I loved living in a house next to a canal and I loved the lock. The water ran all day in the lock and when we had visitors they couldn't sleep because of the noise but we couldn't sleep when they turned the water off because we were so used to it. When we had visitors my sister and I used to sleep up in the loft. They finally turned the water off for good when they decided to finish the canal and then they started cementing it. It was horrible and I was really really sad. Life around the canal was lovely and the lock was lovely, really lovely.
The restoration
The future of the Swansea Canal is in the care of Glandwr Cymru (The Canal & River Trust in Wales) working in partnership with Swansea Canal Society formed in 1981. They are a dedicated group of volunteers who undertake a wide range of tasks on the canal – including weekly maintenance tasks, litter picking, historical talks and canoe hire. Future plans include the dredging of the canal allowing for a trip boat as well as uncovering and restoration of a buried lock at Clydach.

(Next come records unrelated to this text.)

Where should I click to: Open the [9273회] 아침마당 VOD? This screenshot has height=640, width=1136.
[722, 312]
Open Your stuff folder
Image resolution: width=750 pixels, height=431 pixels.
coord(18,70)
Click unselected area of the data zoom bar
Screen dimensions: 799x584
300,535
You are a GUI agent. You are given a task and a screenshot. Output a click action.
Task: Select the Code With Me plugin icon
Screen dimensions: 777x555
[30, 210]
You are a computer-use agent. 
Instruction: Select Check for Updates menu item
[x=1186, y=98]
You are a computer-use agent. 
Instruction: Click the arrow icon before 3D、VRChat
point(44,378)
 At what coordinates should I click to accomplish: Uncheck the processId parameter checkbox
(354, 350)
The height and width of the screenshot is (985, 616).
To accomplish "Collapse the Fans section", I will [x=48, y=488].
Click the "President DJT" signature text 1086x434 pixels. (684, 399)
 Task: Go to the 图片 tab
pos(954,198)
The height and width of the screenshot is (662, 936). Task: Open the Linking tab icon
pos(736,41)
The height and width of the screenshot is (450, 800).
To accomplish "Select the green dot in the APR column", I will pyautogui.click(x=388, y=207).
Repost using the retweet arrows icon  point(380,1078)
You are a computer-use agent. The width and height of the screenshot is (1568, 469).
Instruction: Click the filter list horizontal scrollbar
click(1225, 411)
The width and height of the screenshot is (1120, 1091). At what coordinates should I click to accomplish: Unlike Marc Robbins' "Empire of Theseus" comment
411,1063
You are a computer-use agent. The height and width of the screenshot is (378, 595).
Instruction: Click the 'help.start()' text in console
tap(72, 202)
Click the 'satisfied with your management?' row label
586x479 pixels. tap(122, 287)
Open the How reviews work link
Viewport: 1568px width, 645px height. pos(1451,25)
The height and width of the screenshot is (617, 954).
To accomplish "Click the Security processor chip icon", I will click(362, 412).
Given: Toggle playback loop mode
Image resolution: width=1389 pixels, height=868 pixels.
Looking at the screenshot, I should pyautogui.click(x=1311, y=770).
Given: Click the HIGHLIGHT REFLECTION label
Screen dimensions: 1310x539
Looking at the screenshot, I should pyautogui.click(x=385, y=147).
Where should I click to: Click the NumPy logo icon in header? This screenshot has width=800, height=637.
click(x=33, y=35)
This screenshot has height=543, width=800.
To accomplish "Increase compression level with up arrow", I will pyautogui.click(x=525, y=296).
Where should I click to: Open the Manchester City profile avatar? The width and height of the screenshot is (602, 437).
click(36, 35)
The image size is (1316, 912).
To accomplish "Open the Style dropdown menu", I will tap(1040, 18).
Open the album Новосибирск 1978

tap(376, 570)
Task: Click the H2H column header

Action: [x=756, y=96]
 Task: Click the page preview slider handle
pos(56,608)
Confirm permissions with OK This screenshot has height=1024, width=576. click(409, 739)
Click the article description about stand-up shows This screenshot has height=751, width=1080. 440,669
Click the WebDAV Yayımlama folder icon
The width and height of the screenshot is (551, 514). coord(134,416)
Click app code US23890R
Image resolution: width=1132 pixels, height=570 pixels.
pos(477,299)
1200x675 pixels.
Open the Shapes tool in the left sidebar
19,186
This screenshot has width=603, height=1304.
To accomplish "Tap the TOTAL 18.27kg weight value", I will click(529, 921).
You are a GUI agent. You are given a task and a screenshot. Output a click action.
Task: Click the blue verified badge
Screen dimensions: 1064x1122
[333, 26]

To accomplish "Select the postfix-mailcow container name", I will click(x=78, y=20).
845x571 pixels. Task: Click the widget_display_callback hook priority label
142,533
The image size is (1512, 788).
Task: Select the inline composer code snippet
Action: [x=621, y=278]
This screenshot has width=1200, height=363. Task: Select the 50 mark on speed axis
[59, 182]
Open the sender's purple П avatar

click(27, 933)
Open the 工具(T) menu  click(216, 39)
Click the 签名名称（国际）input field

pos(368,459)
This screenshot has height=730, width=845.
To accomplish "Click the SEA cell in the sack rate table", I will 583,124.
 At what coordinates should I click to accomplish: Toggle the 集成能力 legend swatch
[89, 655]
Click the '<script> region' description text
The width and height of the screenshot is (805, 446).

Map shows restored sections of the Swansea Canal
With so much of the original canal alignment lost over the years only glimpses of this historical transportation route which was once the motorway of its day remain. The canal cottages and aqueduct at Ystradgynlais and the abandoned locks along the A4067 remind us of the important role the canal once played in transporting industrial products along the Swansea Valley.
Today the remaining canal sections either side of Pontardawe provide a green and blue corridor in an urban landscape. They connect Ynysmeudwy to Clydach providing health benefits for walkers, joggers and cyclists who enjoy the heritage and wildlife of the canal. Built by the Swansea Navigation Company between 1794 – 98, in 2023 the Swansea Canal will celebrate its 225th Anniversary.